Racing a NASCAR Nationwide Series car at Bristol Motor Speedway is like riding a bicycle for Matt Kenseth: he never forgets how to get around the .533-mile bullring.
The last time Kenseth competed in an NNS race at Bristol was August 21, 2009.
He finished fifth.
Fast forward to March 15, 2014 and Kenseth essentially picked up where he left off from his last time in an NNS event at Bristol, once again finishing fifth in Saturday’s Drive to Stop Diabetes 300.
Kenseth dominated the first two-thirds of the race, leading 179 of the event’s 300 laps.
But once Kyle Busch got past Kenseth late in the race, and aided by Busch getting a great jump on the final restart nine laps from the checkered flag, Kenseth would ultimately finish four spots back.
“We didn’t lead the last one,” Kenseth quipped when asked what was the difference in the race. “Our car was pretty fast today. It was actually real fast.
“I just got passed in lapped traffic (by Busch). There was just so much lapped traffic. I thought I was being too aggressive the way it was but Kyle got me there, picked me and then got by me.”
Restarts were Kenseth’s Achilles heel in Saturday’s race.
Otherwise, it might have been him standing in victory lane and not Busch, who earned his seventh career NNS triumph at Bristol (also his third in a row and sixth in the last eight Nationwide starts there) and his 15th win overall across all three NASCAR national series.
“After (he was passed by Busch for the final time), every restart I was on the bottom,” Kenseth said. “It was just such a deficit on the bottom.
“I’d spin the tires down there a little bit and by the time you’d get through (turns) one and two, a couple rows would pass you on every restart. I could never draw the top.”
Even so, Kenseth shouldn’t feel all that bad. His overall NNS record at Bristol is still stellar: 18 starts, three wins, 11 top-5 and the same number of top-10 finishes.
What’s more, even with the nearly five-year layoff, it kept a streak going of eight top-fives in his last nine NNS starts overall at BMS.

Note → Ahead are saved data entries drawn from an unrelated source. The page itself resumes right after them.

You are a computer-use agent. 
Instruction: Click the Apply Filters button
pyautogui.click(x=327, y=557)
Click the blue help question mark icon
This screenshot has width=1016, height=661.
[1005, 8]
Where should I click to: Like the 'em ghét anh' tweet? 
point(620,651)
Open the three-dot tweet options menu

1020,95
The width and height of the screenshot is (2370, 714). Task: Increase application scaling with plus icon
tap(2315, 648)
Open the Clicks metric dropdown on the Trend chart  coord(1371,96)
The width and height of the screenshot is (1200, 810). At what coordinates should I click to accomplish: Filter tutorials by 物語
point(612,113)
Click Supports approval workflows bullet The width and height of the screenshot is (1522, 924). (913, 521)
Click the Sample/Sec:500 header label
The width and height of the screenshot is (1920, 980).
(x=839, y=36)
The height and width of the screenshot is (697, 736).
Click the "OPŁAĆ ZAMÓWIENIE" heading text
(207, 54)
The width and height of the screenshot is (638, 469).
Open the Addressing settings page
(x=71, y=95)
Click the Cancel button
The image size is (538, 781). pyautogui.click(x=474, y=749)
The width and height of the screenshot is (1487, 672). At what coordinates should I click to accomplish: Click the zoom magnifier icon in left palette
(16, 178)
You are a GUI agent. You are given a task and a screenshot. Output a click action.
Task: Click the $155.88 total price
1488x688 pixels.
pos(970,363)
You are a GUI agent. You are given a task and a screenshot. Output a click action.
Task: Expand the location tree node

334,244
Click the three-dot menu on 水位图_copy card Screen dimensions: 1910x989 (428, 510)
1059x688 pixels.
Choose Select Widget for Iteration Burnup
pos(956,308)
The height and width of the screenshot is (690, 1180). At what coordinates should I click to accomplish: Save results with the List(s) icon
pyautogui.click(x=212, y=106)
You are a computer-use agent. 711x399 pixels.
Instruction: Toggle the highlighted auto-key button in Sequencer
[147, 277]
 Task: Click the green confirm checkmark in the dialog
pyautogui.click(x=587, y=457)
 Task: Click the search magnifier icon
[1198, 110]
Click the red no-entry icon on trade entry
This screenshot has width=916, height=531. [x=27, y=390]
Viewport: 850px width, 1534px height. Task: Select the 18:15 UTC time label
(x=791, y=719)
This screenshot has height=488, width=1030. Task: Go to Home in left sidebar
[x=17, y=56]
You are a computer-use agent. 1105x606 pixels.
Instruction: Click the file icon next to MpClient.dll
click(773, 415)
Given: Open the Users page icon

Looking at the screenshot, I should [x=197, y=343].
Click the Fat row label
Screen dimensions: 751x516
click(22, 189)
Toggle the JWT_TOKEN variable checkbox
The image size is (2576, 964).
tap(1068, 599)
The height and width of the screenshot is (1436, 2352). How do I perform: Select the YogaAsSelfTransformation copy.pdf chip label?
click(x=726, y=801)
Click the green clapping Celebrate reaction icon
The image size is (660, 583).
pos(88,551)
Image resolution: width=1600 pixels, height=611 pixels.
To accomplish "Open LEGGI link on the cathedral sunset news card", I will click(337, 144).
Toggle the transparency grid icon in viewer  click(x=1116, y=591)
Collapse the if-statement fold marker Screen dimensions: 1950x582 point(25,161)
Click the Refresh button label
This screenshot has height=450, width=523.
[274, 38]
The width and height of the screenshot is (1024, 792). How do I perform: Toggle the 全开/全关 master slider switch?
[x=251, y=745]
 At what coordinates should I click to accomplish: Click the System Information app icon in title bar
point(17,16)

“I thought we had a great car,” Kenseth said, still feeling dejected at the outcome. “These guys deserved to have a shot to win there and I just didn’t get it done for them.”
What he missed Saturday, he may get in Sunday’s NASCAR Sprint Cup Food City 500. Kenseth starts third and will be going for his fourth career Cup win there (he also has 11 top-5 and 18 top-10 finishes).